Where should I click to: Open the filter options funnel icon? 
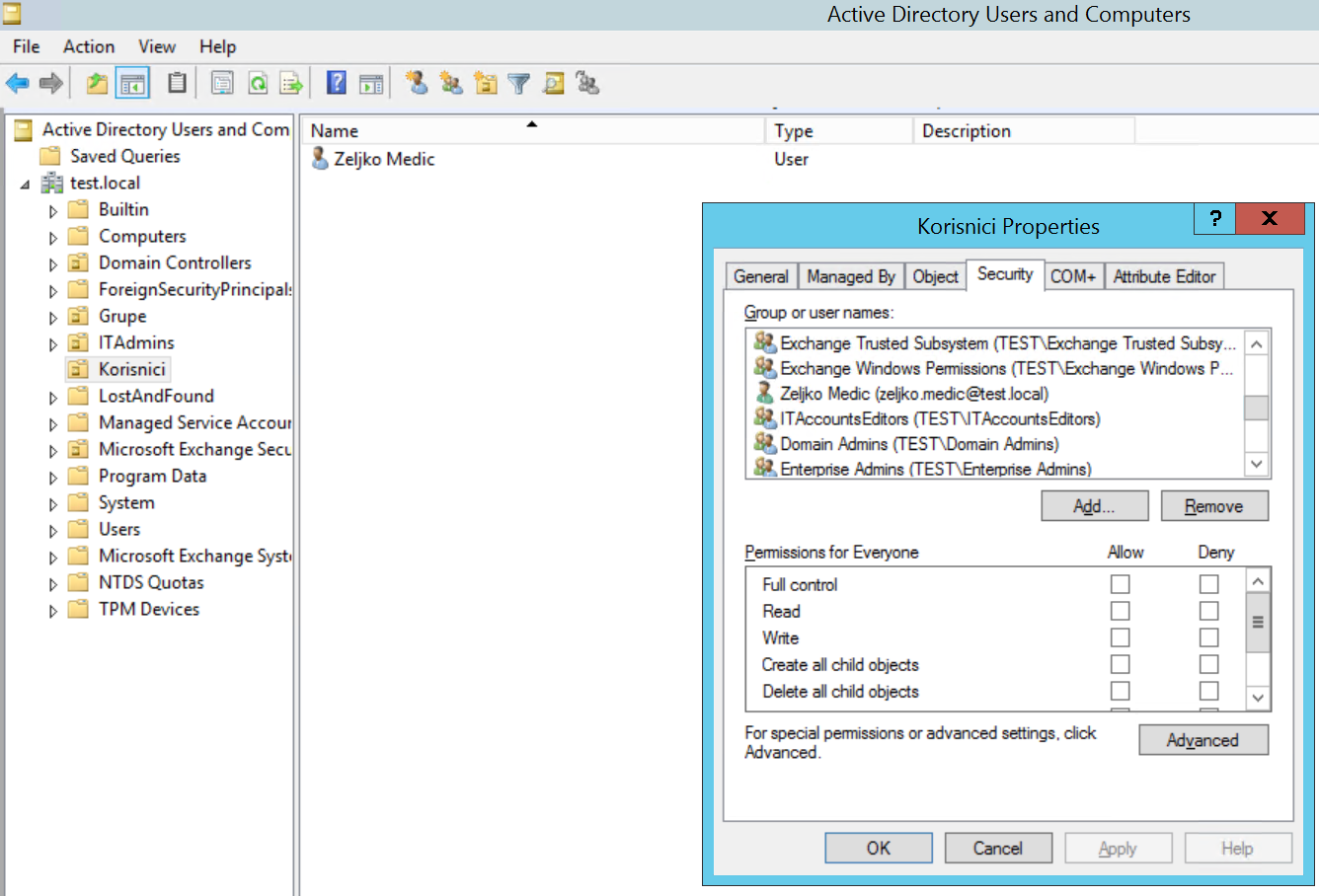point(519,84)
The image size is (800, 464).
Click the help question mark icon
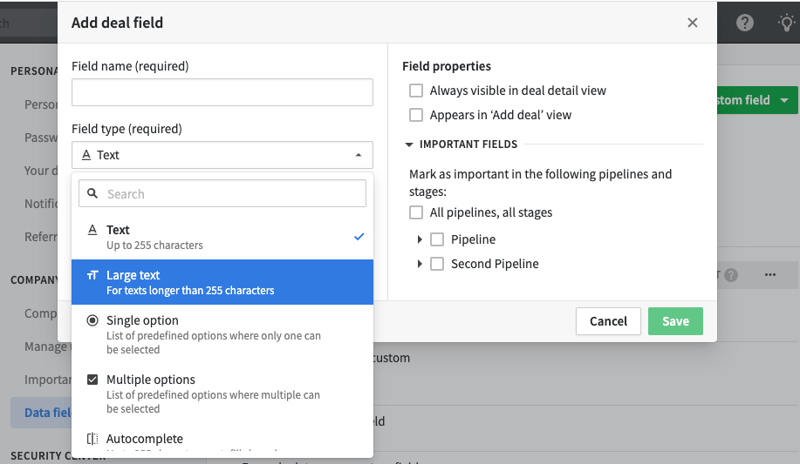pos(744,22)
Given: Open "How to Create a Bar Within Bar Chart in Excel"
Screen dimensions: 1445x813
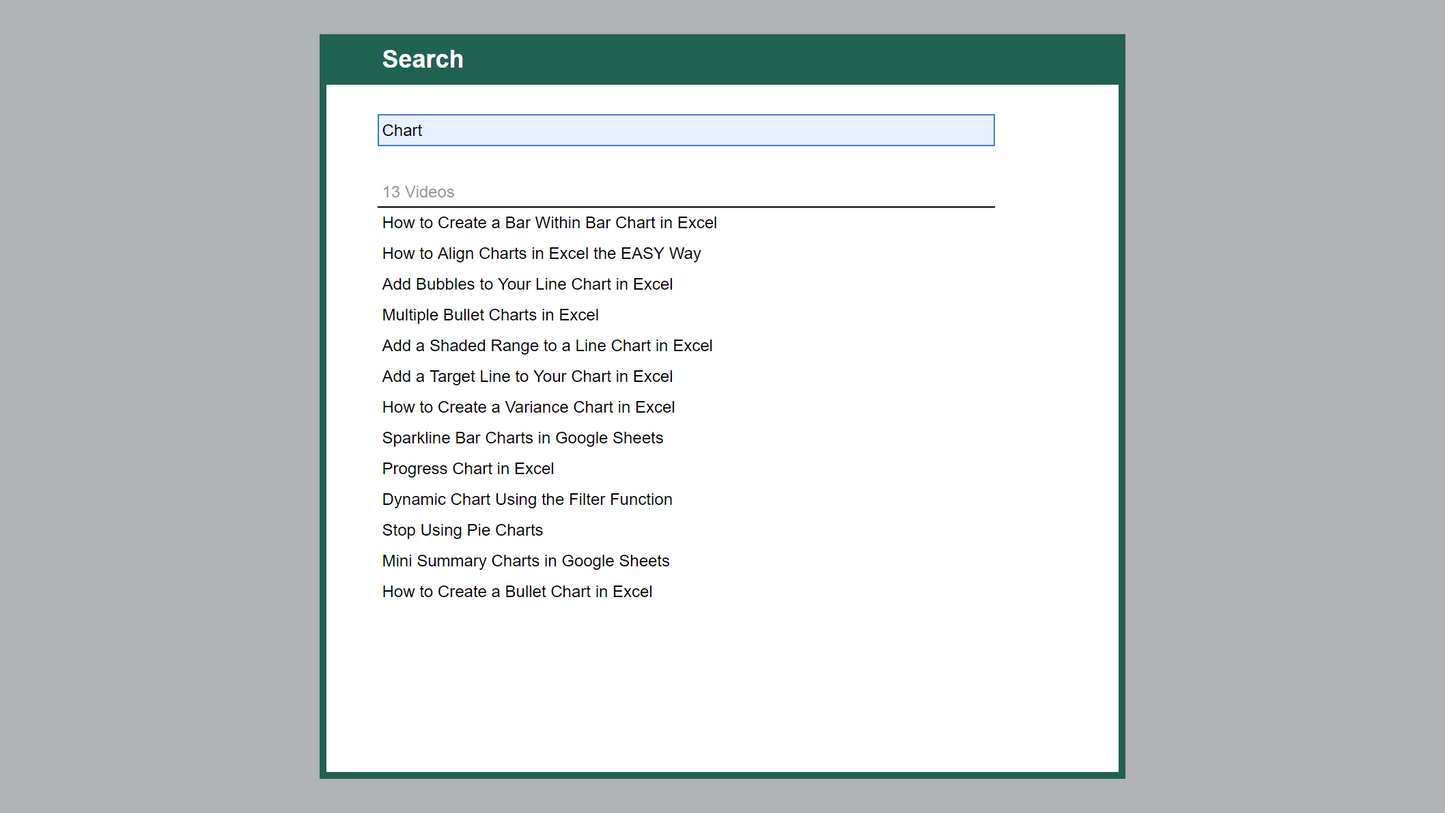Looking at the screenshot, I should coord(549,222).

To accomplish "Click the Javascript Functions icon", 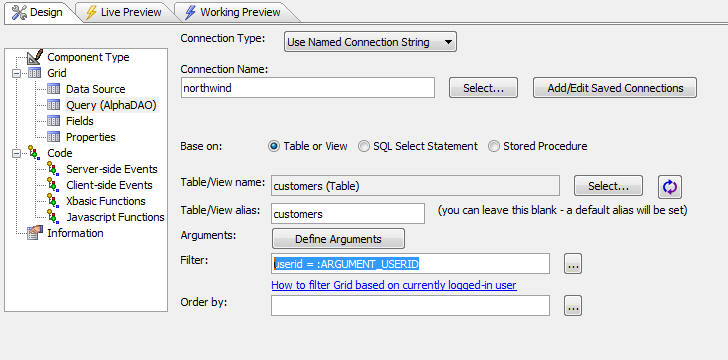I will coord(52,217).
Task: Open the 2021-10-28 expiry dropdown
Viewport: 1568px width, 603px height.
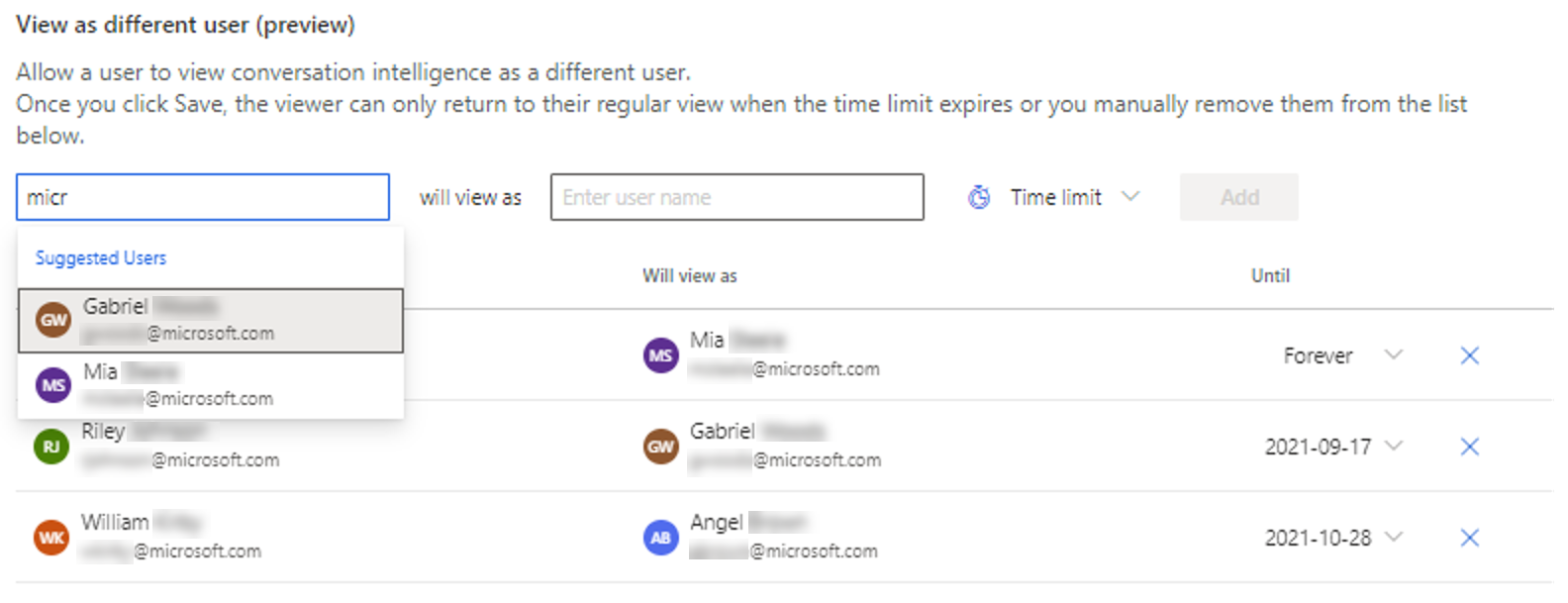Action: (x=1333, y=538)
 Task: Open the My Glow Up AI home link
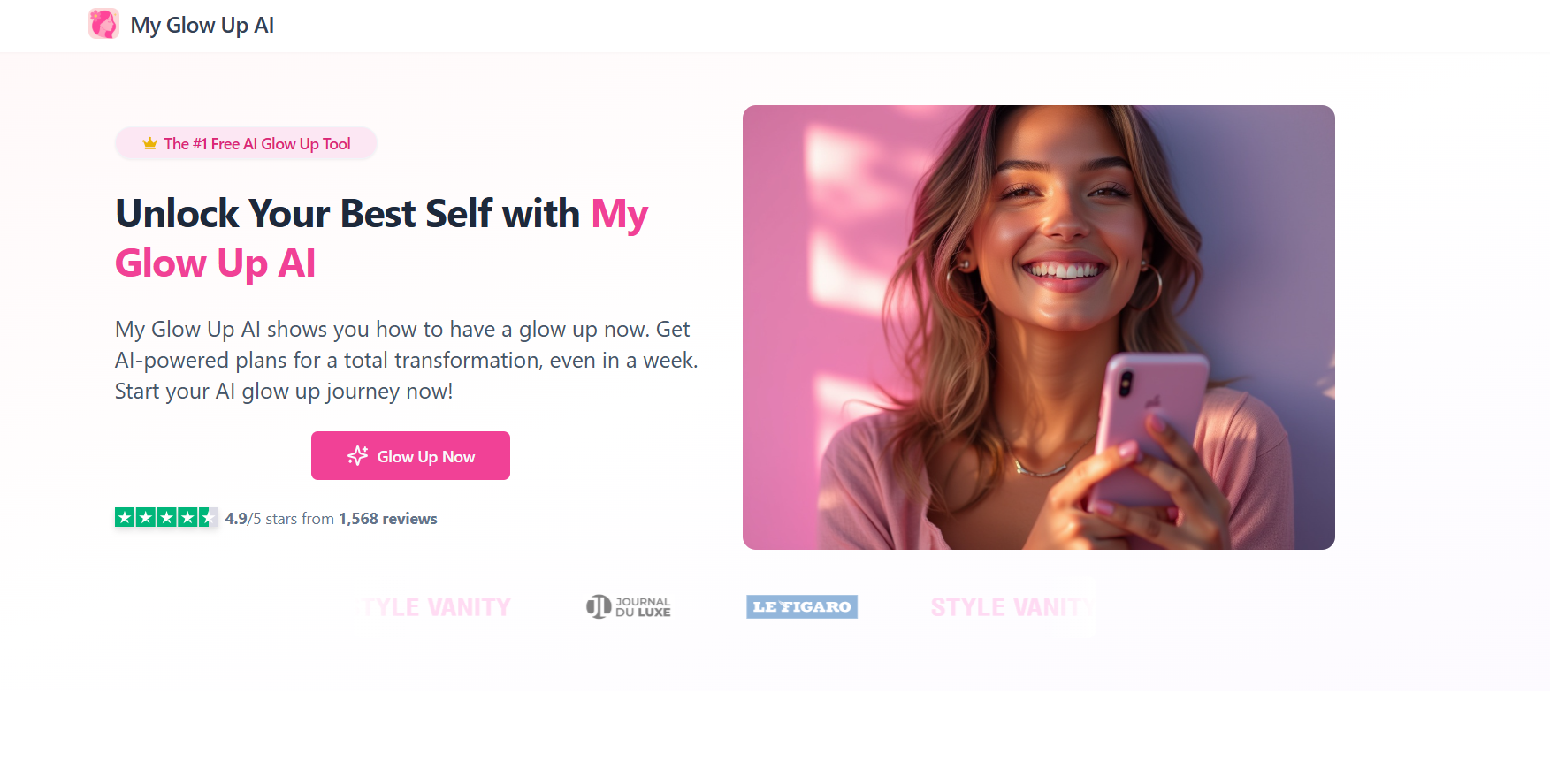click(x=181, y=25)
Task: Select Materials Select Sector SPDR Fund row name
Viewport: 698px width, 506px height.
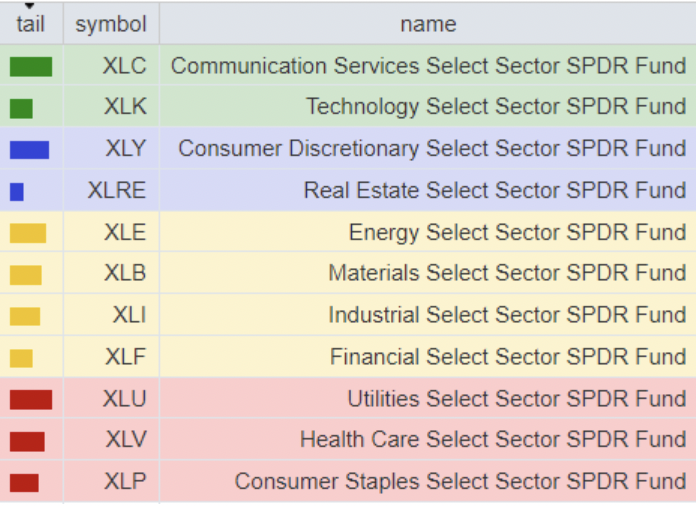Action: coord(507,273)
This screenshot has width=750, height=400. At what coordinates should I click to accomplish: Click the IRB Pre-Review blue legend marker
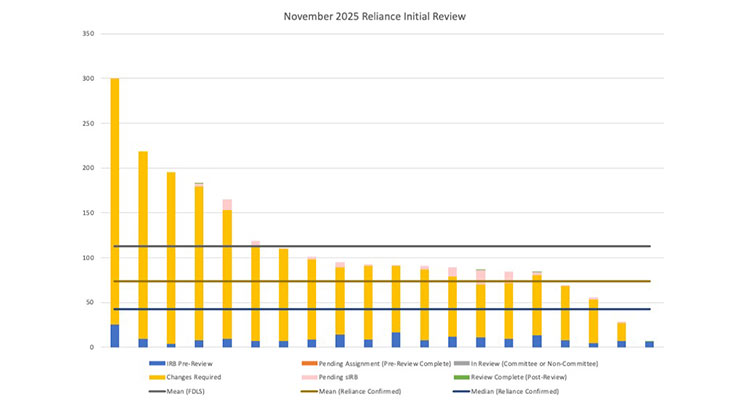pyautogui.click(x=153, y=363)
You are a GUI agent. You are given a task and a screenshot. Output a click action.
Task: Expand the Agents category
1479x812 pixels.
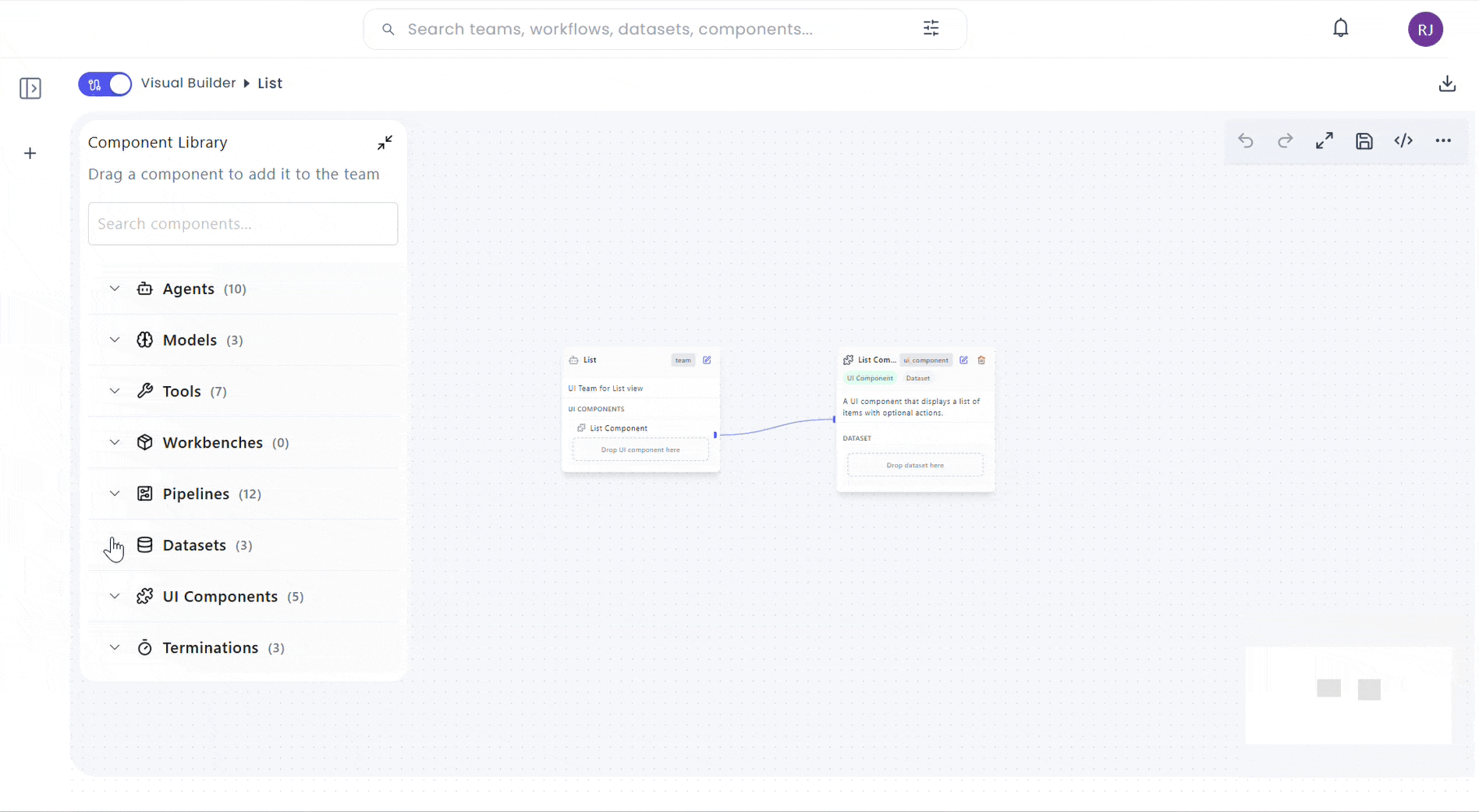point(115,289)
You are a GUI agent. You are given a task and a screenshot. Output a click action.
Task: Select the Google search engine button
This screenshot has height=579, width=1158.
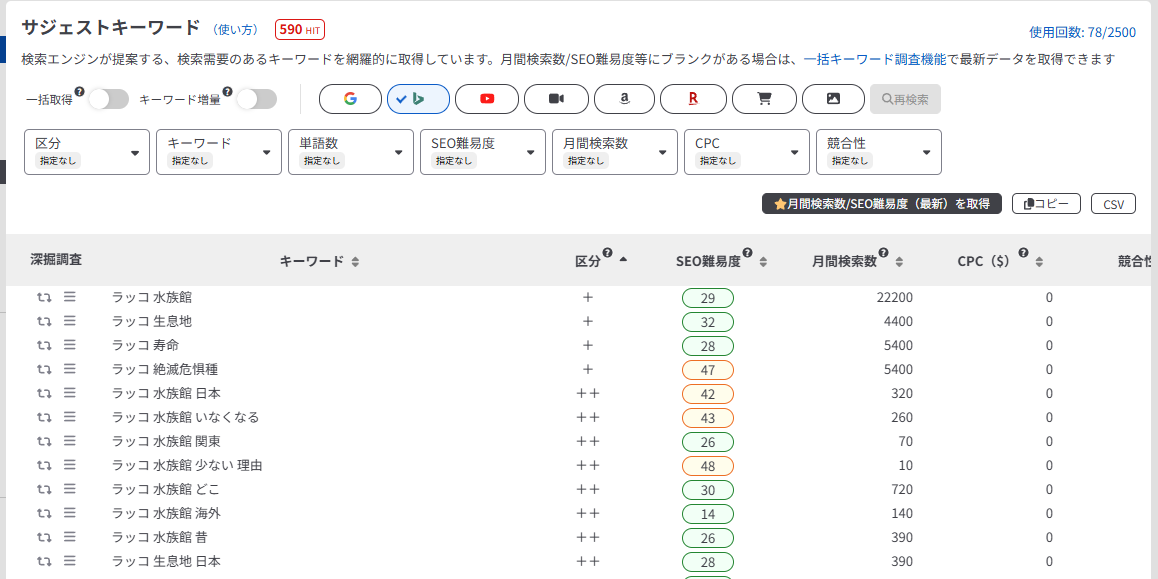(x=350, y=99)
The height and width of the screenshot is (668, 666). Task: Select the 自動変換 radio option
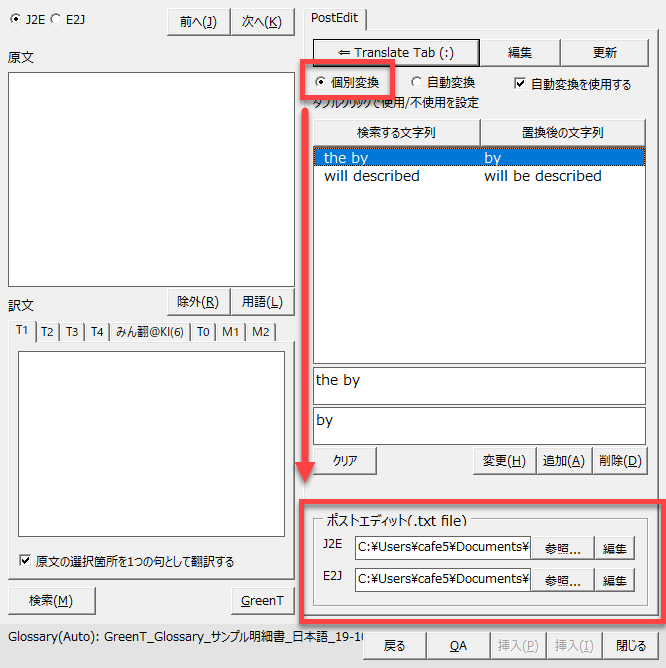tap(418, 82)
☆ ☆ ☆ ☆ ☆
> **Task prompt**: Take the line containing "1479x812 pixels." and every line after it to the end of the records, and restate them verbatim, with no pictures.

> **Answer to the problem**:
1479x812 pixels.
point(115,289)
You are a GUI agent. You are given a task and a screenshot. Output a click action.
Task: Select the Google search engine button
This screenshot has height=579, width=1158.
(x=350, y=99)
The height and width of the screenshot is (668, 666). Task: Select the 自動変換 radio option
tap(418, 82)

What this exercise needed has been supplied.